Ведомая страхом и бесприютностью, нахорохоренность, горечь, локальная гипертрофированность вызова, обращенного к миру, распространяется и на самого лирического героя. И на него – даже в большей степени, чем на все остальное: «Я множу рифмы-оспины / в тоске гомозиготной. / Как одиноко, Господи, / как страшно мне сегодня».
Книга Константина Комарова составлена из избранных стихов последних пятнадцати лет. Начальная ее глава – «На ощупь иду» – выбрана из первой книги 2008 года. И что касается технических и звуковых средств поэтики, кажется, не так уж и многое изменилось. Быть может, лирическому герою пора оставить блуждание на ощупь по темным широким коридорам, соорудить факел и идти дальше, вооружившись ровным огнем? Кажется, это и есть мужество – решительное движение вопреки: «Так любят начинать со слова «так» / стихи о безысходности, однако / из всех иных панических атак / поэзия – последняя атака».
В отличие от поисков авторов рационального типа, с разным успехом крутящих тройные тулупы на звуковом льду, существует и другое показательное поэтическое поведение. Пользуясь ранее развернутой метафорой про поезд, можно описать его, как движение по интонационным рельсам при отсутствии тормозов. Текст сильно концентрируется, герметизируется, набирает скорость, но при этом в нем, как за окном мчащегося поезда, в кучу мешается все: деревья, небо, кони, люди – так что выдерживают только пассажиры с природной устойчивостью и натренированным вестибулярным аппаратом.
Этот метод письма становится все популярнее. Рассмотрим его на примере книги Бориса Кутенкова «решето тишина решено». Как и в предыдущих случаях, название сборника показательно – и тем, что шипит на читателя, и отсутствием синтаксических условностей в виде запятых и прописных букв, и ямами недоговоренностей между словами.
Рассуждая о лиричности и мелодике стиха, Эйхембаум говорит: «интонация действует как организующее начало композиции…». Эту мысль можно применить к любому поэтическому тексту, но наиболее плотно она прилегает к «потоковой поэзии», когда формальное и внешнее – синтаксическая ровность, выдержанность, степенность и логичность сносятся внутренней музыкой наития.
Борис Кутенков в книге постоянно говорит о вдохновении как о смутном наполнении, базирующемся на умолчаниях – там нет места долгому обдумыванию, рациональному расставлению приманок для читателя, наоборот – речь идет об отключении от рацио: «просто стоишь под грозой, человек-дурак, / – если б не музыка, смутный её зигзаг, / не золотая её прореха».
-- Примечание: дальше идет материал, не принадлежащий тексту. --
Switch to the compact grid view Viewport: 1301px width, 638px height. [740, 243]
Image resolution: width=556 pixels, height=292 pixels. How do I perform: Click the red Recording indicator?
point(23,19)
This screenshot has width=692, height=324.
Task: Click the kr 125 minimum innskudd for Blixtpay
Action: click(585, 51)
Тишина и молчание – частые гости в здешних словесных рядах: «Тишина приходит – речной и вечной / ивовою дудочкой напрямик», «обживающий ад языка говорит / разлепляя молчания глиняный рот», «а потом тишина возникает, / проясняет и зренье, и путь, и с обрыва ведёт» … Это как любовь, которая рождается в отречении – комок звука накапливается в тишине: «с тех пор как высший вместо языка / мне грамоту вручил сродни китаю / читаю смерть в сосудах старика / в любом ребёнке тишину читаю».
И задача поэта не заполнить пустоту речью, а перевести молчание в звук – фактически, с одного языка на другой. Ухватить то, до чего немыслимо договориться: «Человек живёт, чему-то служит, / поясок затягивает туже, / ищет ключик – на-ка, подбери! / – к тишине, которая снаружи, / к музыке, которая внутри».
Тогда взбаламучиваются синтаксические связи, автор отходит от прямого высказывания, а на сцепку строк нарастает такой налет, что становится непонятно, какая из фраз какой верховодит – они все начинают солировать и перебивать друг друга. С точки зрения восприятия можно сравнить такую поэзию с горным ручьем, в котором играли дети – его течение прозрачно по существу, но в данный момент дна не разглядеть, а вода кажется мутной. Удовлетворенным остается тот читатель, которому по душе медитативное вглядывание. Если долго и внимательно следить за течением, то вместе с трупом проплывающего врага пронесутся золотые песчинки, успокоятся травы и приоткроются смыслы.
В этой водной карусели тяжело вылавливать зацепки, например: «будто и не ты сотворивший цветов и трав / разглядевший сверху что мир хорош / губ отнявший музыку поиграв / решето тишиной не найдёшь», – инверсия с отнятой музыкой губ, приткнутая к причастному и деепричастному обороту, помноженная на переставленные против ожидания местами «тишину и «решето» – надо бы ловить тишину решетом, а получается наоборот – запутывают.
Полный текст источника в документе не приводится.